- _WHAT YOU SHOULD DO_:
Please give the data again in full, exactly as provided.

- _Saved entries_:
----------------------------------------
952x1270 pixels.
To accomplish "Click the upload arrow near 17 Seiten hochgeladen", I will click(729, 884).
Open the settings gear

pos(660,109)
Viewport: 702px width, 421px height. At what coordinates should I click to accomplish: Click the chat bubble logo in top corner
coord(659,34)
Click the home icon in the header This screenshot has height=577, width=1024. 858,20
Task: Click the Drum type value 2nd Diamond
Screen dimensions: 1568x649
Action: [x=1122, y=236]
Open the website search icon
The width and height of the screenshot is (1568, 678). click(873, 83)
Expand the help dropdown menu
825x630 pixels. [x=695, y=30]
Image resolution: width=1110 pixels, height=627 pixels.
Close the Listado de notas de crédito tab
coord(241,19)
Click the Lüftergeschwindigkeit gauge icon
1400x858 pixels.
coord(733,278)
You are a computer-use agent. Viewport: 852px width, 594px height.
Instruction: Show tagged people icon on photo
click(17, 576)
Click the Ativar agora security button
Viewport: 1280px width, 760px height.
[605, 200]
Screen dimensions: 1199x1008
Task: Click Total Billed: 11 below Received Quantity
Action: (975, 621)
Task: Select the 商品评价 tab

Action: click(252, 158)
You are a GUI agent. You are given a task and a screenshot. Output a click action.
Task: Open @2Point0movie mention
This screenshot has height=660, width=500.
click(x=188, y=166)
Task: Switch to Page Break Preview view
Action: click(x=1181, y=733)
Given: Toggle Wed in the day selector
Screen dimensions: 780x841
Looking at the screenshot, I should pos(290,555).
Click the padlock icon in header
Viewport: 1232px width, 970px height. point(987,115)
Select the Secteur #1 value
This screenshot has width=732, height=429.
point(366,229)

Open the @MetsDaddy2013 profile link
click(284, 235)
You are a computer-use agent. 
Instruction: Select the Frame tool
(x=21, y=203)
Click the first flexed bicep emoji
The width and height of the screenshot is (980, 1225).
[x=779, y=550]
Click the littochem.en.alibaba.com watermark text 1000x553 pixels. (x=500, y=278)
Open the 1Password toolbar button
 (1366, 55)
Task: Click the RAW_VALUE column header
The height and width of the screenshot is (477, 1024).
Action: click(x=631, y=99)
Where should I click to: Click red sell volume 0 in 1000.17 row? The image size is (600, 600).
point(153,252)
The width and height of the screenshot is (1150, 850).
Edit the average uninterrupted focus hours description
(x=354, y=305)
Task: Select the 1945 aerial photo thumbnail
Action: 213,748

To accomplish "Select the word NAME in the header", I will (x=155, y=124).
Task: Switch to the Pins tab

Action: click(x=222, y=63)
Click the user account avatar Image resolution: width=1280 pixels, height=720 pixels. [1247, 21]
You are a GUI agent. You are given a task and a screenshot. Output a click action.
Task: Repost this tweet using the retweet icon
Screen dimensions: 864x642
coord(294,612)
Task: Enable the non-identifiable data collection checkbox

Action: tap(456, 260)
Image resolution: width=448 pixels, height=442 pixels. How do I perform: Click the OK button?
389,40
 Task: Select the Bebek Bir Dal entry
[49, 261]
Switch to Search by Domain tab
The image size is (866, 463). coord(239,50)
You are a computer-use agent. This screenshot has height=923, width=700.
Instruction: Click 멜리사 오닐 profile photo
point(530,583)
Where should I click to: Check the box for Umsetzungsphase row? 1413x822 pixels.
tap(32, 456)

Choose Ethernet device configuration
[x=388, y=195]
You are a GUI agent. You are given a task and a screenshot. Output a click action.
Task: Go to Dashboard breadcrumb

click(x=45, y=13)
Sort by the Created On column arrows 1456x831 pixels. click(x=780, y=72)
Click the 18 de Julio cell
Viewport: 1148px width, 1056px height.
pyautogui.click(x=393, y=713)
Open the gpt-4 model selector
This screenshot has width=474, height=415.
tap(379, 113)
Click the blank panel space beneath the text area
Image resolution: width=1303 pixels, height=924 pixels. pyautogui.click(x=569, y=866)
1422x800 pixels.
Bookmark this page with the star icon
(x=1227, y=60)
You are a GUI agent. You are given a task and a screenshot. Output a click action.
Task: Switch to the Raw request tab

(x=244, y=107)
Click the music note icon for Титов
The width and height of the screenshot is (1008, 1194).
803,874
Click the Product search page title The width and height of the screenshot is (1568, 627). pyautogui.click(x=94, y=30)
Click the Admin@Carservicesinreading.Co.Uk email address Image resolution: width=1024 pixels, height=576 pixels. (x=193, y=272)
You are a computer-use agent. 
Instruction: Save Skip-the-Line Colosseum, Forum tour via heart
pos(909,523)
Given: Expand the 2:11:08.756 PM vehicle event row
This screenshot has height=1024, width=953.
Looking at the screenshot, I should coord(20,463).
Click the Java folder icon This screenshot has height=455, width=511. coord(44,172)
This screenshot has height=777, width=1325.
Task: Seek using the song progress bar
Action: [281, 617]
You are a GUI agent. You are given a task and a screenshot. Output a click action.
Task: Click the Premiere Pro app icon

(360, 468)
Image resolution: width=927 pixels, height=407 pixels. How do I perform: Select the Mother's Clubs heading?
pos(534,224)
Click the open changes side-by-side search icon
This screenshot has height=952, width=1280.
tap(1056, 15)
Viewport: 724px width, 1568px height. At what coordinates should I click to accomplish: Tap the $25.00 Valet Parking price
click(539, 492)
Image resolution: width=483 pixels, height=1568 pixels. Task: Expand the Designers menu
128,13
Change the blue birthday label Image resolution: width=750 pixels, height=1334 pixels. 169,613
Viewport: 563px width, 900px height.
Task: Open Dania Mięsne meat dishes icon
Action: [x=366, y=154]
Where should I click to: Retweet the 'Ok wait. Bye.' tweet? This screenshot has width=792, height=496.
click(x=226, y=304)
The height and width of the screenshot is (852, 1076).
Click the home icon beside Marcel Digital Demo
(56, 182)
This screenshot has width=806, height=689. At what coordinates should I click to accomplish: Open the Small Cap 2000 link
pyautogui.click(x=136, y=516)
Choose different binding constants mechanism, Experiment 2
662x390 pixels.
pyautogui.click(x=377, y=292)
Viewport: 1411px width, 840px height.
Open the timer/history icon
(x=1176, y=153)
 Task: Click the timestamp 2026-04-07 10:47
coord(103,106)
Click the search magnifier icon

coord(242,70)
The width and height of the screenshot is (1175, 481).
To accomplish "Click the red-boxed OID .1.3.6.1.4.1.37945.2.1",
----------------------------------------
- _SOLUTION TO THE EXERCISE_:
952x1270 pixels.
To accomplish "Click the upload arrow near 17 Seiten hochgeladen", I will click(729, 884).
Open the settings gear

pos(660,109)
Viewport: 702px width, 421px height. At what coordinates should I click to accomplish: Click the chat bubble logo in top corner
coord(659,34)
Click the home icon in the header This screenshot has height=577, width=1024. 858,20
Task: Click the Drum type value 2nd Diamond
Screen dimensions: 1568x649
Action: [x=1122, y=236]
Open the website search icon
The width and height of the screenshot is (1568, 678). click(873, 83)
Expand the help dropdown menu
825x630 pixels. [x=695, y=30]
Image resolution: width=1110 pixels, height=627 pixels.
Close the Listado de notas de crédito tab
coord(241,19)
Click the Lüftergeschwindigkeit gauge icon
1400x858 pixels.
coord(733,278)
You are a computer-use agent. Viewport: 852px width, 594px height.
Instruction: Show tagged people icon on photo
click(17, 576)
Click the Ativar agora security button
Viewport: 1280px width, 760px height.
[605, 200]
Screen dimensions: 1199x1008
Task: Click Total Billed: 11 below Received Quantity
Action: (975, 621)
Task: Select the 商品评价 tab

Action: click(252, 158)
You are a GUI agent. You are given a task and a screenshot. Output a click action.
Task: Open @2Point0movie mention
This screenshot has height=660, width=500.
click(x=188, y=166)
Task: Switch to Page Break Preview view
Action: click(x=1181, y=733)
Given: Toggle Wed in the day selector
Screen dimensions: 780x841
Looking at the screenshot, I should pos(290,555).
Click the padlock icon in header
Viewport: 1232px width, 970px height. point(987,115)
Select the Secteur #1 value
This screenshot has width=732, height=429.
point(366,229)

Open the @MetsDaddy2013 profile link
click(284, 235)
You are a computer-use agent. 
Instruction: Select the Frame tool
(x=21, y=203)
Click the first flexed bicep emoji
The width and height of the screenshot is (980, 1225).
[x=779, y=550]
Click the littochem.en.alibaba.com watermark text 1000x553 pixels. (x=500, y=278)
Open the 1Password toolbar button
 (1366, 55)
Task: Click the RAW_VALUE column header
The height and width of the screenshot is (477, 1024).
Action: click(x=631, y=99)
Where should I click to: Click red sell volume 0 in 1000.17 row? The image size is (600, 600).
point(153,252)
The width and height of the screenshot is (1150, 850).
Edit the average uninterrupted focus hours description
(x=354, y=305)
Task: Select the 1945 aerial photo thumbnail
Action: 213,748

To accomplish "Select the word NAME in the header", I will (x=155, y=124).
Task: Switch to the Pins tab

Action: click(x=222, y=63)
Click the user account avatar Image resolution: width=1280 pixels, height=720 pixels. [1247, 21]
You are a GUI agent. You are given a task and a screenshot. Output a click action.
Task: Repost this tweet using the retweet icon
Screen dimensions: 864x642
coord(294,612)
Task: Enable the non-identifiable data collection checkbox

Action: tap(456, 260)
Image resolution: width=448 pixels, height=442 pixels. How do I perform: Click the OK button?
389,40
 Task: Select the Bebek Bir Dal entry
[49, 261]
Switch to Search by Domain tab
The image size is (866, 463). coord(239,50)
You are a computer-use agent. This screenshot has height=923, width=700.
Instruction: Click 멜리사 오닐 profile photo
point(530,583)
Where should I click to: Check the box for Umsetzungsphase row? 1413x822 pixels.
tap(32, 456)

Choose Ethernet device configuration
[x=388, y=195]
You are a GUI agent. You are given a task and a screenshot. Output a click action.
Task: Go to Dashboard breadcrumb

click(x=45, y=13)
Sort by the Created On column arrows 1456x831 pixels. click(x=780, y=72)
Click the 18 de Julio cell
Viewport: 1148px width, 1056px height.
pyautogui.click(x=393, y=713)
Open the gpt-4 model selector
This screenshot has width=474, height=415.
tap(379, 113)
Click the blank panel space beneath the text area
Image resolution: width=1303 pixels, height=924 pixels. pyautogui.click(x=569, y=866)
1422x800 pixels.
Bookmark this page with the star icon
(x=1227, y=60)
You are a GUI agent. You are given a task and a screenshot. Output a click action.
Task: Switch to the Raw request tab

(x=244, y=107)
Click the music note icon for Титов
The width and height of the screenshot is (1008, 1194).
803,874
Click the Product search page title The width and height of the screenshot is (1568, 627). pyautogui.click(x=94, y=30)
Click the Admin@Carservicesinreading.Co.Uk email address Image resolution: width=1024 pixels, height=576 pixels. (x=193, y=272)
You are a computer-use agent. 
Instruction: Save Skip-the-Line Colosseum, Forum tour via heart
pos(909,523)
Given: Expand the 2:11:08.756 PM vehicle event row
This screenshot has height=1024, width=953.
Looking at the screenshot, I should coord(20,463).
Click the Java folder icon This screenshot has height=455, width=511. coord(44,172)
This screenshot has height=777, width=1325.
Task: Seek using the song progress bar
Action: [281, 617]
You are a GUI agent. You are given a task and a screenshot. Output a click action.
Task: Click the Premiere Pro app icon

(360, 468)
Image resolution: width=927 pixels, height=407 pixels. How do I perform: Select the Mother's Clubs heading?
pos(534,224)
Click the open changes side-by-side search icon
This screenshot has height=952, width=1280.
tap(1056, 15)
Viewport: 724px width, 1568px height. At what coordinates should I click to accomplish: Tap the $25.00 Valet Parking price
click(539, 492)
Image resolution: width=483 pixels, height=1568 pixels. Task: Expand the Designers menu
128,13
Change the blue birthday label Image resolution: width=750 pixels, height=1334 pixels. 169,613
Viewport: 563px width, 900px height.
Task: Open Dania Mięsne meat dishes icon
Action: [x=366, y=154]
Where should I click to: Retweet the 'Ok wait. Bye.' tweet? This screenshot has width=792, height=496.
click(x=226, y=304)
The height and width of the screenshot is (852, 1076).
Click the home icon beside Marcel Digital Demo
(56, 182)
This screenshot has width=806, height=689. At what coordinates should I click to accomplish: Open the Small Cap 2000 link
pyautogui.click(x=136, y=516)
Choose different binding constants mechanism, Experiment 2
662x390 pixels.
pyautogui.click(x=377, y=292)
Viewport: 1411px width, 840px height.
Open the timer/history icon
(x=1176, y=153)
 Task: Click the timestamp 2026-04-07 10:47
coord(103,106)
Click the search magnifier icon

coord(242,70)
The width and height of the screenshot is (1175, 481).
To accomplish "Click the red-boxed OID .1.3.6.1.4.1.37945.2.1",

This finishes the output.